Hecho: aquéllos eran los pros y los contras. La fórmula decía, ahora súmalos y comprueba cuál es mayor. Pero esta vez la fórmula no funcionaría. Tim tenía conocidos que decían que nunca funcionaba. A lo mejor tenían razón. Podía ser un error creer que los razonamientos se podían contar como billetes de libra. Recordó, curiosamente, una frase de una lectura filosófica escolar: «el embrujamiento de nuestra inteligencia por medio del lenguaje». ¿Qué es más largo, un avión o una comedia en un acto? ¿Qué prefiero, la satisfacción o la alegría? Su pensamiento se estaba nublando. Hizo una mueca de contrariedad, y después miró rápidamente hacia la cama para ver si la había despertado. Ella seguía durmiendo. Bien.
Fuera, en la calle, un «Rolls-Royce» gris se detuvo junto al bordillo, a unos cien metros de distancia. Nadie saltó de él. Tim lo observó con más atención y vio que el conductor abría un periódico. ¿Un chófer, quizá, que acudía a recoger a alguna persona a las seis y media? ¿Un hombre de negocios que había viajado de noche y había llegado demasiado temprano? No podía distinguir la matrícula. Pero sí veía que el conductor era un hombre corpulento; con la corpulencia suficiente para que el interior del vehículo pareciera tan estrecho como un «Mini».

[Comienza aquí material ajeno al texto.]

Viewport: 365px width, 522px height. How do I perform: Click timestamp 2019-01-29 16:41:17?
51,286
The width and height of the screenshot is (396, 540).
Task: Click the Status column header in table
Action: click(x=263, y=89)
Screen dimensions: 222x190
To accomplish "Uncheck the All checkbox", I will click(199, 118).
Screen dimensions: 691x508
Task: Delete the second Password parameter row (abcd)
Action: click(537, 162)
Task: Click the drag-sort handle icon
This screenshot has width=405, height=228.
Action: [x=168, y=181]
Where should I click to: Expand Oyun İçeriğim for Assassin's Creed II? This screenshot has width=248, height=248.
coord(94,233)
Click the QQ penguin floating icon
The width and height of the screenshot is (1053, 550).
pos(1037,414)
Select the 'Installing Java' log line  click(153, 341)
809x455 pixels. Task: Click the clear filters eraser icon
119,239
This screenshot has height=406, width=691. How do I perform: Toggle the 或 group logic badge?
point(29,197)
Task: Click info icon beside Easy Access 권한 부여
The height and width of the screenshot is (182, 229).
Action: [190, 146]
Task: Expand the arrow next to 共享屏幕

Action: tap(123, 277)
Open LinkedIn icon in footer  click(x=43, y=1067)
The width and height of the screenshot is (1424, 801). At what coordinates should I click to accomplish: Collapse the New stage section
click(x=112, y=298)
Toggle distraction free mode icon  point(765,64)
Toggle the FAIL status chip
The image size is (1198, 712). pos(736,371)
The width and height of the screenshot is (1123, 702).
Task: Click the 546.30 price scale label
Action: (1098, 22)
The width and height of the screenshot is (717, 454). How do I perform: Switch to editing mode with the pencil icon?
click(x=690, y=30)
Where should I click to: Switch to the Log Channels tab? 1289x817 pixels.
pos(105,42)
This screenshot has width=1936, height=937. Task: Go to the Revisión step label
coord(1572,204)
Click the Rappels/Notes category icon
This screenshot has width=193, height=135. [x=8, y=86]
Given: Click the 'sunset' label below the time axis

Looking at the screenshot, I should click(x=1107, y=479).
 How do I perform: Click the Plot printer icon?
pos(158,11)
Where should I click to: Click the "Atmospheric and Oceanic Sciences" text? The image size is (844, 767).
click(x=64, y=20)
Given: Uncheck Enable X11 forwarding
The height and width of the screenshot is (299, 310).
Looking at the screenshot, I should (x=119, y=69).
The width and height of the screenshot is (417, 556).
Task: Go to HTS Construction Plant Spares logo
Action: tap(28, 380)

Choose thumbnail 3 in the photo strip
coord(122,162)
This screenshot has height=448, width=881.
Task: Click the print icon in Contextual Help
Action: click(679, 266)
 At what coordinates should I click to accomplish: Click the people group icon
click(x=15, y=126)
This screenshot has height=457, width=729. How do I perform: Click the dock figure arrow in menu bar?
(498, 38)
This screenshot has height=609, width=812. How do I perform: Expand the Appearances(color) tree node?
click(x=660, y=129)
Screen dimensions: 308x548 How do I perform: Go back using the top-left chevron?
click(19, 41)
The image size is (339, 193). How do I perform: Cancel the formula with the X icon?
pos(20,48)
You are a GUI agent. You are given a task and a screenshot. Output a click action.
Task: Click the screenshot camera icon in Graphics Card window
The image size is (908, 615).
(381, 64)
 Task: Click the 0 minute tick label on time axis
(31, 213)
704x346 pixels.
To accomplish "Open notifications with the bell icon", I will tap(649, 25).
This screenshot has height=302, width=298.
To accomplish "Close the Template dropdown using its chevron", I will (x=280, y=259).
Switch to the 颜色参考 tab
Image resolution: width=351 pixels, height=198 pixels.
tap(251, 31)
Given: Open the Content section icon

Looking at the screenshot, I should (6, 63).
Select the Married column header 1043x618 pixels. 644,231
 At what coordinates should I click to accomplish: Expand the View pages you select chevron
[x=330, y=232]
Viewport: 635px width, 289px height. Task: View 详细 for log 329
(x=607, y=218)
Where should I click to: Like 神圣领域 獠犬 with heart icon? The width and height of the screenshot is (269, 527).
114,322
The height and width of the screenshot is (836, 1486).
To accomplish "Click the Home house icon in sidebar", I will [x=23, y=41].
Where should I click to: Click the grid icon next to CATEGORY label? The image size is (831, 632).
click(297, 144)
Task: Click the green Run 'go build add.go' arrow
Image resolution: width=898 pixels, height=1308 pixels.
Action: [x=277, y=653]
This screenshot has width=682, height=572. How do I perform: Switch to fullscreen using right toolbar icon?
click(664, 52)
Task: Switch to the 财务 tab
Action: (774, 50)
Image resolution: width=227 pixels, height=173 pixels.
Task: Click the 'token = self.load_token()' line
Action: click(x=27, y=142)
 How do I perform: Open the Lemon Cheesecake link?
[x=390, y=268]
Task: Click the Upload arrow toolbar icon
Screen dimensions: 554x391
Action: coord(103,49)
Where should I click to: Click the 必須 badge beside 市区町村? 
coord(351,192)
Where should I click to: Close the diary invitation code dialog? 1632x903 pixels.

Volvió a pensar en su dilema. ¿Qué hacemos en política, pensó, cuando nos enfrentamos a dos exigencias apremiantes pero conflictivas? La respuesta le llegó inmediatamente: escogemos la trayectoria que, real o aparentemente, satisface ambas exigencias. El paralelo era obvio. Seguiría casado con Julia y tendría una aventura amorosa con esa chica. Le pareció una solución muy política y se sintió complacido.
Encendió otro cigarrillo y pensó en el futuro. Era un pasatiempo agradable. Habría muchas más noches como la pasada aquí, en el piso; algún fin de semana ocasional en un pequeño hotel rural; quizás, hasta una quincena al sol, en alguna pequeña playa discreta en el norte de África o las Indias Occidentales. La chica estaría sensacional en biquini.
Al lado de éstas, palidecían otras expectativas. Sentía la tentación de pensar que su vida anterior se había desperdiciado, pero sabía que la idea era extravagante. No se había desperdiciado, pero era como si hubiera pasado su juventud haciendo largas sumas sin descubrir jamás diferencias de cálculo.
Decidió hablar con ella del problema y de su solución. Ella respondería que no se podía hacer de esa manera, y él le respondería que llegar a soluciones de compromiso era un talento especial que él tenía.
¿Cómo empezar? «Cariño, quiero que lo hagamos otra vez, y a menudo.» Eso parecía bien. ¿Qué respondería ella? «Opino lo mismo.» 0: «Llámeme a este número.» O: «Lo siento, Timmy, soy chica de una sola noche.»
No, eso no; no era posible. La noche pasada también había sido buena para ella. Él era algo especial para ella. Ella lo había dicho.
Se levantó y apagó el cigarrillo. Me acercaré a la cama, pensó; apartaré dulcemente las ropas de la cama, la destaparé y contemplaré su desnudez un momento; después me tenderé a su lado, le besaré el vientre, y los muslos, y los pechos, hasta que se despierte; y después le haré otra vez el amor.
Apartó la mirada de la chica y miró otra vez por la ventana, saboreando anticipadamente la sensación. El Rolls seguía allí fuera, como una babosa gris en la calzada. Por alguna razón inconsciente, le molestó. Lo apartó de la cabeza y fue a despertar a la chica.